US securities regulator, the Securities Exchange Commission (SEC), earlier this month, bowed to the global social media frenzy, and allowed companies to share key information with the public via digital platforms, such as Facebook, Twitter and LinkedIn.

The SEC's move came following Netflix CEO Reed Hastings posting about his company's record monthly viewership which led to a huge rise in the next-day trading.

According to analysts, the SEC had always insisted that investors be kept in the loop on significant company developments around the same time as everyone else. They add the use of social media to share news with their investors betokens the acceptance of new technology and its impact on corporate America.

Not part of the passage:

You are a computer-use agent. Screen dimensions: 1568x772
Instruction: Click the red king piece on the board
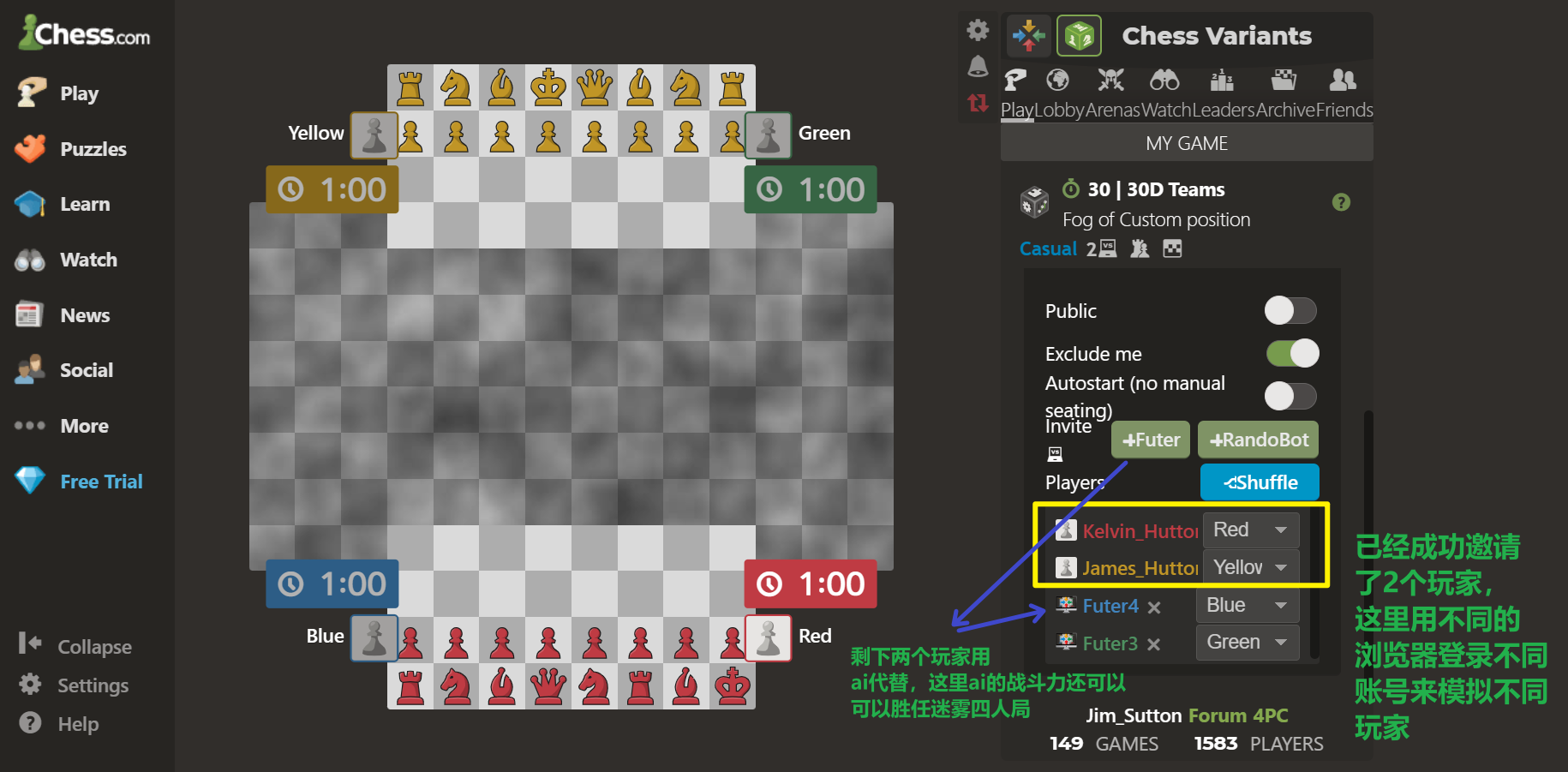[x=733, y=686]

According to Michael Tucker, a finance professor at Fairfield University's Dolan School of Business, while the SEC's announcement opened yet another outlet to inform investors, it would be a "big deal" only if companies actually used it.

While the move opened up additional space for investors to look for information, according to Tucker, the decision could result in a heftier workload for analysts.

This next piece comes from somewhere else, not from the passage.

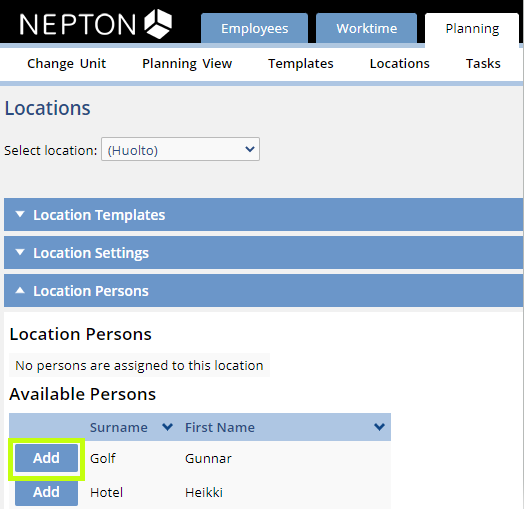
Task: Open the Change Unit menu item
Action: click(67, 63)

Meanwhile, concerns have arisen following the Twitter-fuelled crash last week, which wiped out $136 billion off market cap in minutes, underscoring concerns over the use of social media.

The crash has led to concerns over such scenarios as a fraudster hacking a company's Twitter account to post a phony announcement about sales reaching an all-time high.  The shares of the company would rise dramatically before they crashed after investors realised the news was merely a set up for stock price manipulation.

Companies would now need to be vigilant in preventing hackers from infiltrating their social media accounts say analysts.

The SEC's decision earlier this month to let businesses disclose important financial information through Twitter and Facebook adds special significance and urgency to security considerations.

According to analysts if things went as expected, millions of investors would turn to social media to get quarterly earnings reports, acquisition announcements, and other "material" information. The step was meant to ensure corporate updates were more accessible to the public, many of whom already spent hours a day on Twitter, Facebook, and LinkedIn. The SEC's new guidelines represented a change in so far as the agency required companies to make "material" information public only via press release services like Business Wire, regulatory filings, and on their own corporate Web sites.

The entry of social media in the mix would raise the risk. Corporate Twitter accounts, in particular, had proved vulnerable to hackers with news organisations like CBS, NPR, and Associated Press falling victims of their social media accounts being hijacked my Spammers in the past few weeks.